Так было и у Москалева — находясь здесь, на краю земли, он вспоминал прошлое и сочувствовал самому себе, видя разные ловушки и неприятные ямы, приготовленные ему сегодня, а ведь можно было бы легко обойти все это, совершить маневр, оперевшись на чье-то плечо, но ничего этого не было, ни плеча не было, ни помощи… Да и молод он все-таки еще был.
Впрочем, молодость — недостаток, который быстро проходит, так говорят люди и при этом хитро посмеиваются. Может, в выражении этом скрыт ещё какой-нибудь смысл, невидимый и неслышимый?
Это уже потом он стал мудрее, набрался опыта, познал, как вести себя в сложных и острых ситуациях, как ведал и то, что мир, в котором он живет, состоит не только из мира людей, но и кое из чего другого, также живого… Знает, что голубой кит, например, может достигать длины в триста метров и веса в двести тонн, а колибри умеет летать задом наперед и делает это так же ловко, как и вперед передом. И что самые многочисленные птицы на земле — ярко-желтые, с черным крапом ткачи, которых Геннадий видал-перевидал в своих заморских плаваниях столько, что уже не считает, как многие "дарагие рассияне", подопечные господина Ельцина, что больше всего в мире серых горластых птах, именуемых воробьями. Иногда ткачи собираются в стаи по тридцать миллионов особей и вольно носятся над землей… Тридцать миллионов — это цифра!
И так далее.
После танкера Москалев служил на эсминце, в БЧ-2 — ракетно-артиллерийской боевой части, в зенитной батарее. В океане, в плавании, часто бывало так холодно, что матросы ломали себе челюсти, когда, пытаясь согреться, отчаянно стучали зубами… Особенно студено было в ноябре, в декабре, в январе — это самые неуютные, пронзительные месяцы. Лица у бравых мореходов делались синими, полуголые шеи покрывались колючими пупырышками, будто к коже прилипли ледяные иголки.

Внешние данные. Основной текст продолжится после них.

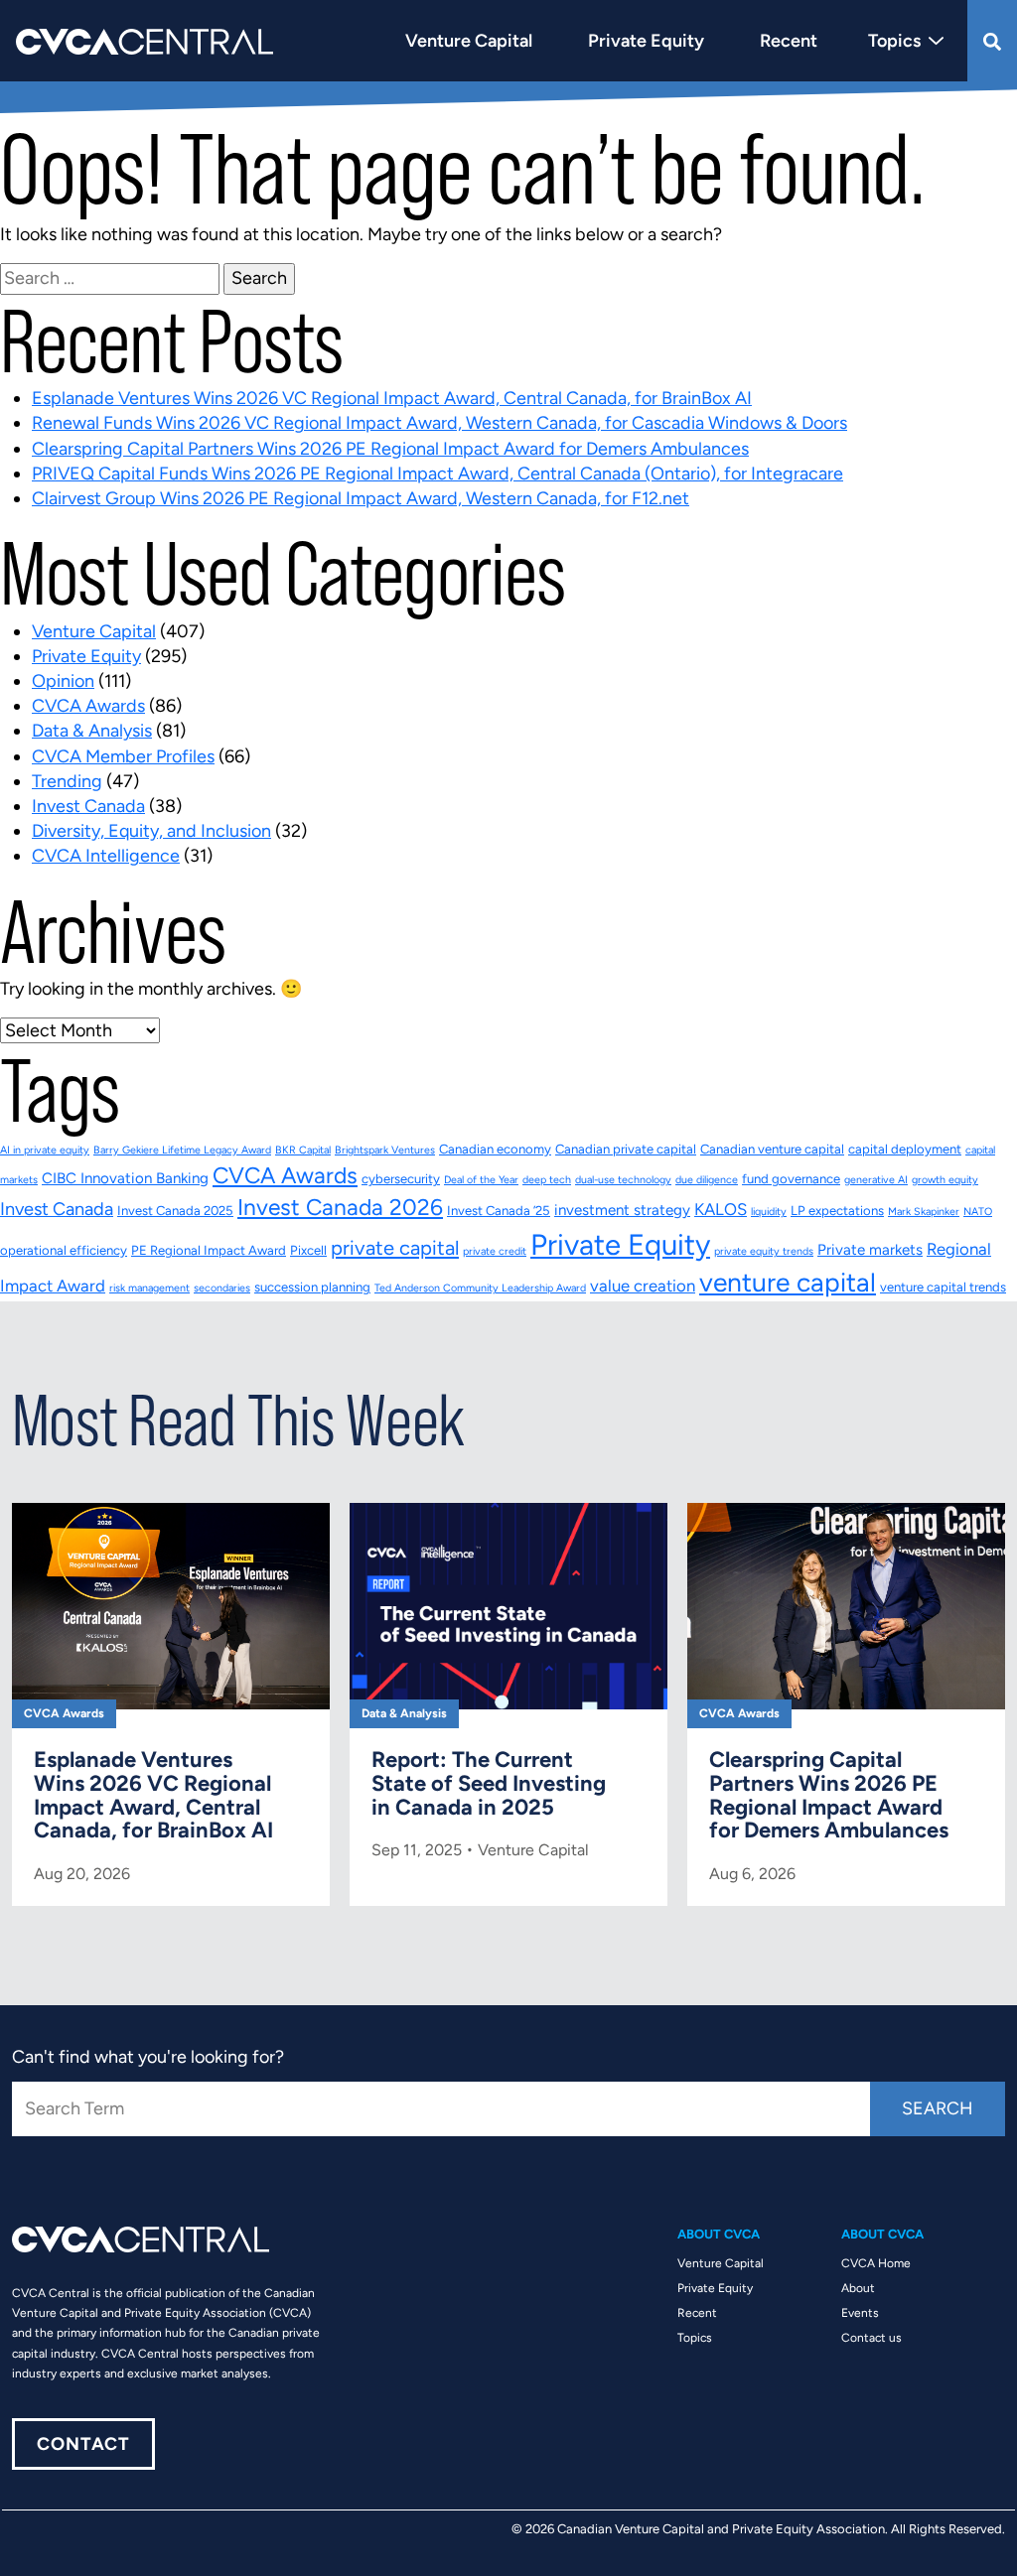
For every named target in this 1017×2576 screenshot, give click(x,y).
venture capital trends (943, 1287)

Но голь на выдумку хитра, особенно на кораблях, где железный холод может легко залезть в организм, в кости и остаться там навсегда, и это знал каждый морячок, даже тот, который впервые в жизни ступил на трап военной посудины. По территории зенитчиков (если можно так выразиться) проходила вентиляционная труба, через которую "продувалось" машинное отделение и теплый, а часто и горячий воздух выкачивался наружу.
Главное — воздух был теплый, грел. Зенитчики нашли способ, как не мерзнуть в океане. На выходное отверстие набрасывали брезент, снятый со шлюпки, и сидели под ним, как в шалаше, грелись. В общем, хороший был способ.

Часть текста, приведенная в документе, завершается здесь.